[Data records]
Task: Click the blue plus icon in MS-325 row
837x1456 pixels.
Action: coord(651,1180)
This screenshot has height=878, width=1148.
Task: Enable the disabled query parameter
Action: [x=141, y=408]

▶ _TASK STATEMENT_:
Rewrite the material above with "plus icon" changed to "add button" and everything else left as it is.

▶ _REPLY TO THE TASK_:
Task: Click the blue add button in MS-325 row
837x1456 pixels.
Action: coord(651,1180)
This screenshot has height=878, width=1148.
Task: Enable the disabled query parameter
Action: [x=141, y=408]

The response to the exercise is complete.